→ Required tasks
**1)** In the text on Anthropic's testing of OpenAI models, which OpenAI model showed better-aligned behavior than Claude Opus 4 on most evaluations?
**2)** Reproduce the portion of the text on Anthropic's testing of OpenAI models between "Since the study" and "terrorist attacks, etc.).", inclusive.

→ Passage for review
=== Section Start ===
Since the study began in June, before OpenAI released GPT-5, Anthropic used GPT-4o, GPT-4.1, o3, and o4-mini and ran them against Claude Opus 4 and Claude Sonnet 4. On a macro level, the company said that none of the companies' models were "egregiously misaligned," but did find some "concerning behavior."
Also: AI agents will threaten humans to achieve their goals, Anthropic report finds
Some of the broad findings, as delineated by the company, include: OpenAI's o3 model showed better-aligned behavior than Claude Opus 4 on most evaluations, while o4-mini, GPT-4o, and GPT-4.1 performed more concerningly than any Claude model and were much more willing to cooperate with human misuse (bioweapon development, operational planning for terrorist attacks, etc.).
Additionally, several of the models from both developers showed sycophancy, the over-agreeableness that often plagues AI models, toward (simulated) users, even feeding into their delusions. In April, OpenAI recalled an update to GPT-4o for sycophancy. Anthropic added that all of the models attempted to whistleblow and blackmail their (simulated human operator) "at least sometimes."
"The audit reveals a fundamental design dilemma in AI models around balancing sycophancy or [being] eager to please at any cost, versus engineering stubborn, ascetic-like models, often refusing to act at all. For a market pouring trillions into AI, this is a dose of cold reality," said Dekate.
The company also ran the SHADE-Arena sabotage evaluation, which measures the models' success at subtle sabotage. The Claude models showed higher absolute success rates, which the company attributes to the models' superior general agentic capabilities.
A deeper look at the methodology
Anthropic used the automated behavioral auditing agent -- also used in the Claude 4 system card -- to obtain most of the findings. This method uses a Claude-based agent to create thousands of simulated interactions that examine OpenAI's models' behaviors in the Claude-generated environments. The results were assessed using both Claude-generated summaries and manual reviews. Again, OpenAI's o3 specialized reasoning model often performed at an equal or better level than Anthropic's models.
The company also used agentic misalignment testbeds, which were hand-built and engineered to test a model's capabilities to independently engage in harmful behavior. The results showed that GPT-4.1 was roughly on par with the performance of the Claude Sonnet models, and GPT-4o had similar, if not slightly lower, rates to Claude Haiku 3.5. As discussed above, Anthropic also ran the SHADE-Arena sabotage evaluation (results discussed above).
Anthropic also ran an assessment of a second agent, the Investigator Agent, which is able to evaluate the model's behavior fully autonomously, as in the scenarios to test, and doesn't have to be previously prompted. The findings amongst all of the models were consistent.
"The auditors' primary findings across all six models from both developers were prompts that elicited misuse-related behaviors," Anthropic said in the report.
To summarize the findings, Anthropic acknowledges that the assessments are still evolving and that there are areas they might not cover. The company also notes that updates to its models have already addressed some of the pitfalls found in OpenAI's report.
=== Section End ===
→ Information provided
=== Section Start ===
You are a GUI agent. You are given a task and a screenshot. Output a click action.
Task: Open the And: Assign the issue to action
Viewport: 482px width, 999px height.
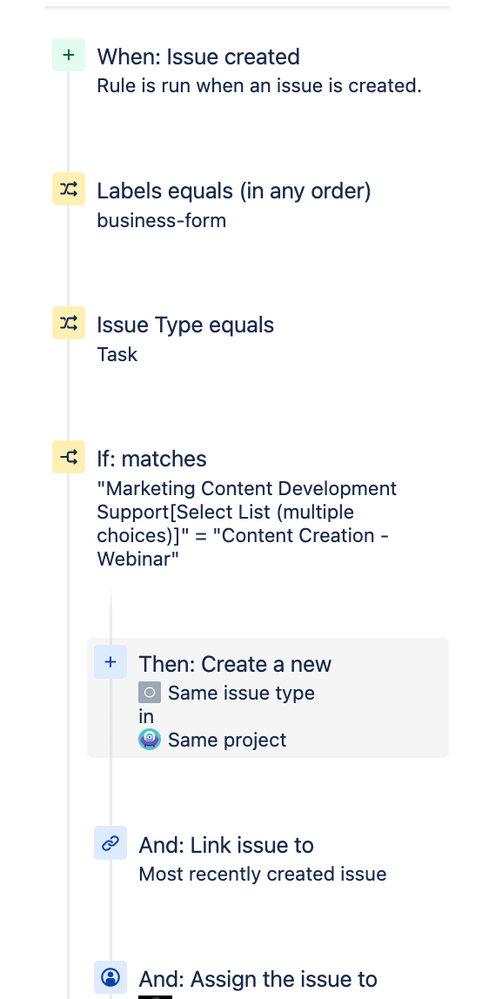tap(258, 979)
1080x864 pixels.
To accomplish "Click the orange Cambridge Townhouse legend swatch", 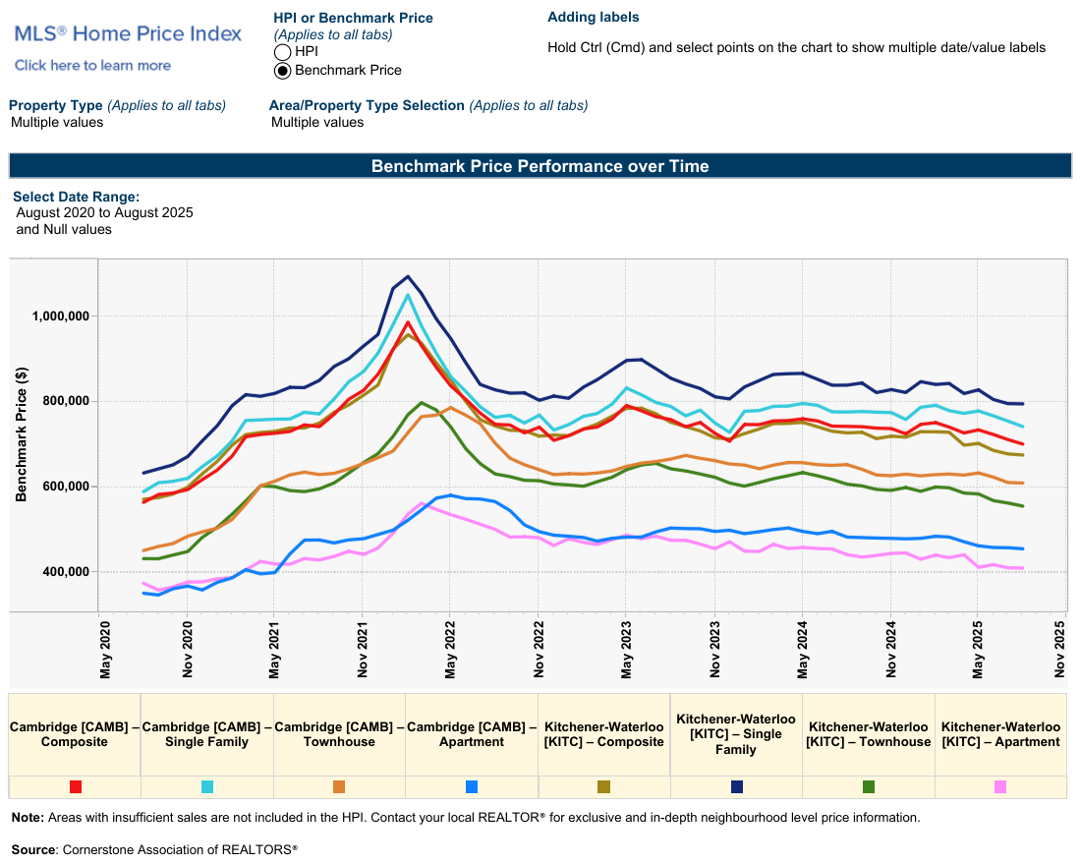I will point(339,787).
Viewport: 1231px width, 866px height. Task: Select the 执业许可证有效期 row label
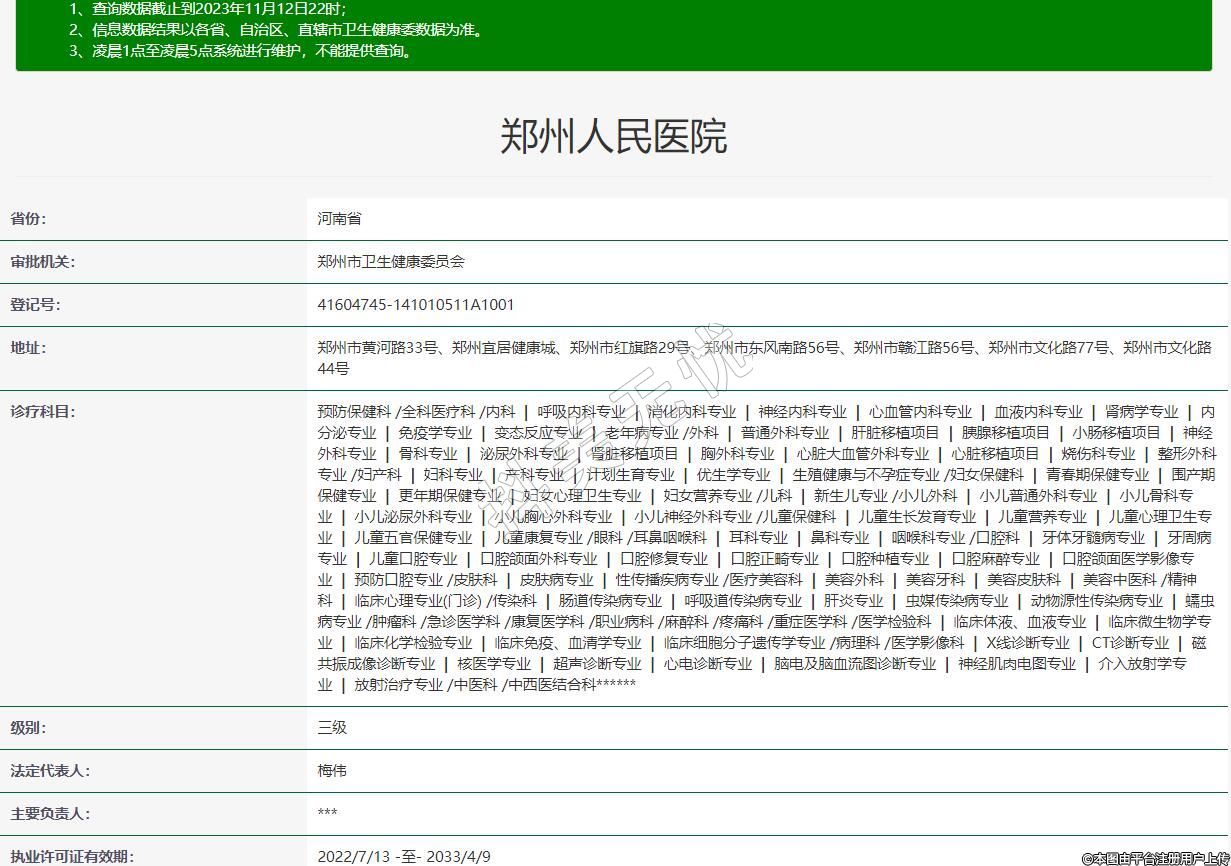point(72,857)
=== Section End ===
→ Exercise results
**1)** OpenAI's o3 model.

**2)**
Since the study began in June, before OpenAI released GPT-5, Anthropic used GPT-4o, GPT-4.1, o3, and o4-mini and ran them against Claude Opus 4 and Claude Sonnet 4. On a macro level, the company said that none of the companies' models were "egregiously misaligned," but did find some "concerning behavior."
Also: AI agents will threaten humans to achieve their goals, Anthropic report finds
Some of the broad findings, as delineated by the company, include: OpenAI's o3 model showed better-aligned behavior than Claude Opus 4 on most evaluations, while o4-mini, GPT-4o, and GPT-4.1 performed more concerningly than any Claude model and were much more willing to cooperate with human misuse (bioweapon development, operational planning for terrorist attacks, etc.).